But just as his election in 2005 shocked seasoned observers, his defeat in 2009 is certainly a possibility. Given his considerable mismanagement of the economy, it will be difficult for him to run on the platform of economic justice and populism that got him elected in 2005. As such, it is better for Washington to begin with cautious, limited engagement with Tehran until June 2009, when Iran's domestic situation will be clearer.


One week after President-elect Obama is inaugurated, the Iranian revolution will mark its thirtieth anniversary. Given three decades of compounded mistrust and ill will, the results of any process of U.S.-Iran engagement will not be quick; such antagonism will not melt away after one, two or even many meetings. While the initial pace will likely be painfully slow-as each side ascertains whether the other truly has good intentions-no realistic alternative would serve U.S. national security imperatives on issues ranging from Iraq, Afghanistan, nuclear proliferation, energy security and terrorism.
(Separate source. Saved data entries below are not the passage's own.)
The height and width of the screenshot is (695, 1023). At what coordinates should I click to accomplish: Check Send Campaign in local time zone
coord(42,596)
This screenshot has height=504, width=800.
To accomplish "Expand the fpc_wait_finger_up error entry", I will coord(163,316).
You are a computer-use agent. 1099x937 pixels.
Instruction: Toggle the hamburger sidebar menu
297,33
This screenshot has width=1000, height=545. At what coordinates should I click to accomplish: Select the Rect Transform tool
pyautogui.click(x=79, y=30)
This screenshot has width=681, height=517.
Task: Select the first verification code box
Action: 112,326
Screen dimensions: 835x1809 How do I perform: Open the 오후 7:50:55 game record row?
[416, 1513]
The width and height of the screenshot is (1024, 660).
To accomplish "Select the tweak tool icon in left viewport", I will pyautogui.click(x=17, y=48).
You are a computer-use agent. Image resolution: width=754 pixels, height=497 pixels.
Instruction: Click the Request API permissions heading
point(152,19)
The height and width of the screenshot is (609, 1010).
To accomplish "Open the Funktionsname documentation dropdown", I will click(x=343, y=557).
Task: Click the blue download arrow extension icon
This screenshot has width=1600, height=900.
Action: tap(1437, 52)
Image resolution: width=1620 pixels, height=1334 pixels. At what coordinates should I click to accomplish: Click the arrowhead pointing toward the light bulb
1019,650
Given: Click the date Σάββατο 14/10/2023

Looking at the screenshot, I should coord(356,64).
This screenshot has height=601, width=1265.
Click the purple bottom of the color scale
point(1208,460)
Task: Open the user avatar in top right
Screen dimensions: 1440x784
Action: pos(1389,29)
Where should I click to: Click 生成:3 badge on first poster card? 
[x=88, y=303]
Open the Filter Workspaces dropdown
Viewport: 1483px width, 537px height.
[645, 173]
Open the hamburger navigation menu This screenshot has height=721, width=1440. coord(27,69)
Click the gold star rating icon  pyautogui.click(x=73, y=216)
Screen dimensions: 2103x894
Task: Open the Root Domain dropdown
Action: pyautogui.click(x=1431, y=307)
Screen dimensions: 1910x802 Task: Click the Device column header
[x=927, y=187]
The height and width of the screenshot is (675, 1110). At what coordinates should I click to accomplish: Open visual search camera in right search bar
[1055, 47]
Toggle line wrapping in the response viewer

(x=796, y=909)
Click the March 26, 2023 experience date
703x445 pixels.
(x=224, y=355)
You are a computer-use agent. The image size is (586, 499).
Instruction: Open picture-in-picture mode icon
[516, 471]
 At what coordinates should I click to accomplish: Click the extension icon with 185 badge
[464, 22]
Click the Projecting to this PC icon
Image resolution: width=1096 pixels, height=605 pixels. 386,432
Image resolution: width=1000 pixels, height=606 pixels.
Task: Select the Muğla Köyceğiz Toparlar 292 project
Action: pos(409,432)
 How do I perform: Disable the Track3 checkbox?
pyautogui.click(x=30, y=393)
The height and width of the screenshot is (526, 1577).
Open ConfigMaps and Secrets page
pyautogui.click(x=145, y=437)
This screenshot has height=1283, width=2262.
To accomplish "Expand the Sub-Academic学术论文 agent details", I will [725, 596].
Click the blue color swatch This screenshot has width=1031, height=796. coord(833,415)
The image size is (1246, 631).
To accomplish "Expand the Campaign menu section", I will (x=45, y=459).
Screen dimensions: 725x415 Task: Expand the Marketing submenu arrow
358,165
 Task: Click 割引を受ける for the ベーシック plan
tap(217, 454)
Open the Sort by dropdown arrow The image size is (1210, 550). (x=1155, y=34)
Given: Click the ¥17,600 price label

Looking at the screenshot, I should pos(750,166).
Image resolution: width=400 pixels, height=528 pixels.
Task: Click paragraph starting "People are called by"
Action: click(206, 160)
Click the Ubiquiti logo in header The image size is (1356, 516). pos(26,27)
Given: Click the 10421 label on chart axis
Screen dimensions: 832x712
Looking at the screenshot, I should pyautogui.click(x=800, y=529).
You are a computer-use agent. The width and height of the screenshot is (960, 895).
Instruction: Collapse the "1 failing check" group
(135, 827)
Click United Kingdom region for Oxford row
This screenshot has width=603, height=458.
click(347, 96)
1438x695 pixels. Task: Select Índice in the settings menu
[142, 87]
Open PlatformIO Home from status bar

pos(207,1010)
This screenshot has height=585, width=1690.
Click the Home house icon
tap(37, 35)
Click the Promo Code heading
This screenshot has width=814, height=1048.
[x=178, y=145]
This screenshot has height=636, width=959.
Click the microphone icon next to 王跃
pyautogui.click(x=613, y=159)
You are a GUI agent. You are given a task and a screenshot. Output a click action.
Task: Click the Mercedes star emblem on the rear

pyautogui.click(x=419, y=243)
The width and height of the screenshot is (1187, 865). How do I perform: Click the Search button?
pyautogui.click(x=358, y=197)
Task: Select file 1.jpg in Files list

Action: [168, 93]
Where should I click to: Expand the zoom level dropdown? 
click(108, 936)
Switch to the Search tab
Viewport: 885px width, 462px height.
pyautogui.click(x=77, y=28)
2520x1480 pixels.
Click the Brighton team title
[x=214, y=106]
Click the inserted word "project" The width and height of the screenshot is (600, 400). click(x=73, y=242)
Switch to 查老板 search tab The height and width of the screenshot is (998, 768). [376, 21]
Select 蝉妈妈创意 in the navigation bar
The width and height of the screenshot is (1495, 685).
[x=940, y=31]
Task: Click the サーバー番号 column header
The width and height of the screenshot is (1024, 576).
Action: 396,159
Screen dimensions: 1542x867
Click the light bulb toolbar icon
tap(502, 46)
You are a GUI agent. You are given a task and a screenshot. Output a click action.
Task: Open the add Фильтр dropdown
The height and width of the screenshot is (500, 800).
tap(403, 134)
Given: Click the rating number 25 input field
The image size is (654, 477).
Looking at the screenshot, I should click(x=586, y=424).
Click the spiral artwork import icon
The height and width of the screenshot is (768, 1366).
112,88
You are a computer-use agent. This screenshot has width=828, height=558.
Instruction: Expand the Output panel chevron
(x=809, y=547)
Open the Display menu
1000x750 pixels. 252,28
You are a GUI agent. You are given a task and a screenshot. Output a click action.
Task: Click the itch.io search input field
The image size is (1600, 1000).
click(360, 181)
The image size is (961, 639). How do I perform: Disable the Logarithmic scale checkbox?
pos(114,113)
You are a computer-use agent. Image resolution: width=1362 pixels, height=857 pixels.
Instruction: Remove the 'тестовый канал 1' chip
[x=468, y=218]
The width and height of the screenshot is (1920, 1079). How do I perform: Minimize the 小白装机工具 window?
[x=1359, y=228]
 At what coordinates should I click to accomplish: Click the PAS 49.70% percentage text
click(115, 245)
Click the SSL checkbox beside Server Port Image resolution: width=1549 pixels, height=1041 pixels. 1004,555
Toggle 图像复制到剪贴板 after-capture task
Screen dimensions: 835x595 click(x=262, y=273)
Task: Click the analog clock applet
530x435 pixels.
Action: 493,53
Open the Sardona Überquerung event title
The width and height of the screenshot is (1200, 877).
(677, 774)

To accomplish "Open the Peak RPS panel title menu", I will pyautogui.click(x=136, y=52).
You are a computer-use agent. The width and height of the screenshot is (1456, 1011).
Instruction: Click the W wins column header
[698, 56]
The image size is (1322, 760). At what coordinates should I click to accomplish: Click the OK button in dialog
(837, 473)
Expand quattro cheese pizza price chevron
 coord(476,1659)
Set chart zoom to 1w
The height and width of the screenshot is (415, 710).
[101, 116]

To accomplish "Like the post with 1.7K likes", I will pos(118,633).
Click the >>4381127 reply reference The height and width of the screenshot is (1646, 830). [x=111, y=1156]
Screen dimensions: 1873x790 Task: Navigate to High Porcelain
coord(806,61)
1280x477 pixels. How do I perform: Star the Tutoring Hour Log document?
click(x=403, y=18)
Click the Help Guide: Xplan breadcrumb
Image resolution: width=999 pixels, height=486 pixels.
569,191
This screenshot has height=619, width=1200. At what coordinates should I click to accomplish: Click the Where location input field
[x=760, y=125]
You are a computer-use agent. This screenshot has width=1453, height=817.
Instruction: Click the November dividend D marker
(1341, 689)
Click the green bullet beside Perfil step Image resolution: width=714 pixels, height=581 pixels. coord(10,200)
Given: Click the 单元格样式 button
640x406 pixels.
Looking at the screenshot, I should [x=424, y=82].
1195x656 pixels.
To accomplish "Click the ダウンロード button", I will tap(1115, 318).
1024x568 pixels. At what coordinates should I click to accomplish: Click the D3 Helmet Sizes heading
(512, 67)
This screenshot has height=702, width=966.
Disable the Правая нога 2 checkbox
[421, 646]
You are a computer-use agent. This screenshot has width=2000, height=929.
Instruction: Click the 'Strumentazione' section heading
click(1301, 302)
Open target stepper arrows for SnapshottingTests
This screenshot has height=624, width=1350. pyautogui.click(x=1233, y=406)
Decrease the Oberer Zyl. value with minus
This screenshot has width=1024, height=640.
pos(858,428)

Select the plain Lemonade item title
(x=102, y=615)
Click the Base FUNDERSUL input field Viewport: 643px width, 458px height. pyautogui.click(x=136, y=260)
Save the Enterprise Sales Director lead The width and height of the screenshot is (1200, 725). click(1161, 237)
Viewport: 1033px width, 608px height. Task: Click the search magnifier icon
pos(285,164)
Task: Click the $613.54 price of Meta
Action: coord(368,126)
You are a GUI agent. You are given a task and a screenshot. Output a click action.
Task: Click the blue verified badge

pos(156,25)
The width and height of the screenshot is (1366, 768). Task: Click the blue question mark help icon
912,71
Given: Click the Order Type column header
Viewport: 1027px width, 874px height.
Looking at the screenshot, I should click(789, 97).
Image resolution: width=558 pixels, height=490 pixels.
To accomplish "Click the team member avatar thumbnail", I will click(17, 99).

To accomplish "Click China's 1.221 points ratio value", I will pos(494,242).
Given the potentially enormous implications that a changed relationship with Washington would have for the Islamic Republic's future, however, there are a variety of reasons why even a sincere, sustained U.S. attempt at dialogue may not initially bear fruit. Nonetheless, this is not an argument against engagement. On the contrary, an outright rejection of a U.S. overture would prove costly for Iran's leadership.

Behind the scenes, a sizable portion of the country's political and military elite recognizes that the "death to America" culture of 1979 is obsolete today. Together with Iran's disillusioned population, they know the country will never be able to fulfill its enormous potential as long as its relationship with the United States remains adversarial.

During the Bush administration, many Iranians came to believe it was the United States, not Iran, which opposed an improvement in relations. When and if it becomes evident that a small clique of hard-liners in Tehran is the chief impediment, internal political and popular opposition could build and potentially large, unpredictable cleavages could be created within the Iranian political system. In essence, the Obama administration may well have the unique task of simultaneously creating unity in the United States and divisions in Iran.

Note: "This material [article] was published by the Center for American Progress" (online)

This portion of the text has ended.